Let me share with you a story. To a remote part of Siberia where a thriving Catholic community once lived, the Catholic Archbishop of Moscow, newly ordained after the fall of the Berlin Wall in 1989, travelled in terrible conditions to see if any remnant of that community was still to be found. The last leg of his journey had to be made by horse. When he arrived in the area where the church building of the parish had once been, he couldn’t see much due to a blizzard. Eventually, he saw a crowd of older people huddled together. He got down form his horse and an old lady came to greet him. He put out his hand, but she knelt down in the snow and kissed his feet. Then she said to him, “in you I kiss the feet of Christ.” What had kept their hopes alive that a priest would come to them was that they prayed the rosary in their homes every day. From 1917 to 1991 the domestic church prayed and hoped for Christ the priest to return.
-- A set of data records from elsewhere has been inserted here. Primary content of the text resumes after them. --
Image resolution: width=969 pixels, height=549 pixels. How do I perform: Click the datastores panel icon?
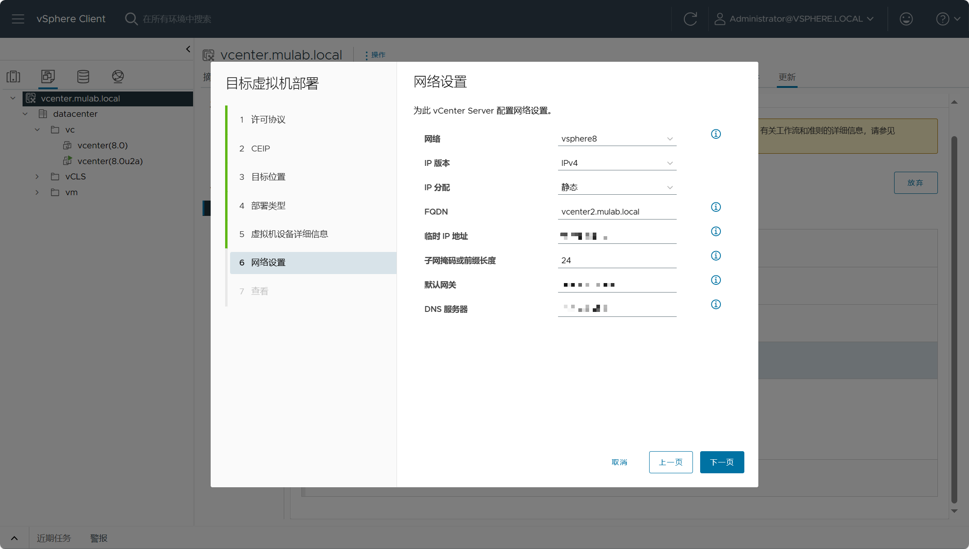click(x=83, y=77)
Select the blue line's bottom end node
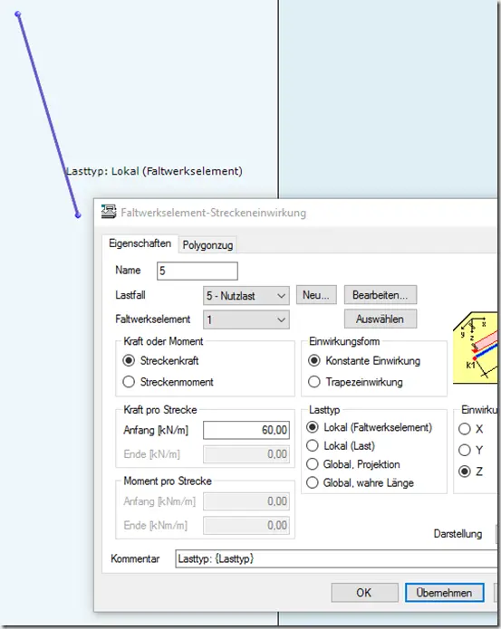Screen dimensions: 501x629 (x=78, y=215)
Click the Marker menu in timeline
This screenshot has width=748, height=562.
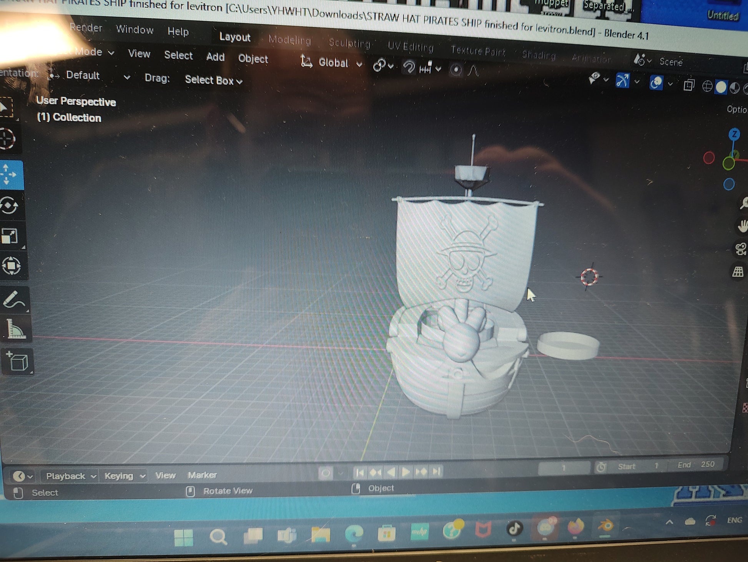(x=202, y=475)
And he did.
I invite you to dedicate or rededicate your home today as a domestic church, as a place where Christ is welcome and at home, where His love and compassion, His Truth and His Grace find easy entry. We allow so many strangers, and sometimes, enemies of our home such easy entrance through multimedia and through an unhealthy curiosity for things and lifestyles which sadden the Holy Spirit and weaken the moral and religious fabric of our marriages, families and homes. How can a home welcome Christ if material pursuits are given priority over the soul, if there is a tolerance of bad habits and language? In my life as a priest, I have been called out by families who are scared because of the presence of evil they feel in their homes. It doesn’t take long to find out that someone in the home has been dabbling with the occult, with ouija boards, tarot cards and other such things; or that someone has been looking at pornography on a regular basis. But why let these things into a home in the first place? What is this nostalgia for evil rather than for good and for God? All these things do is alienate us from God and from one another, ending up in family and marriage breakdown, never mind the collapse of mental health.
If instead we recover the sense of our home as a sacred space, the presence of the Lord will bring much peace, joy, healthy laughter and godly prosperity. If the centre of the day is our prayer together and the centre of our week is Sunday Mass, then the centre of our hearts and our homes will be filled with Christ, the hope of eternity. So, be inventive, be creative, be courageous and today rededicate your marriages, families and home to God!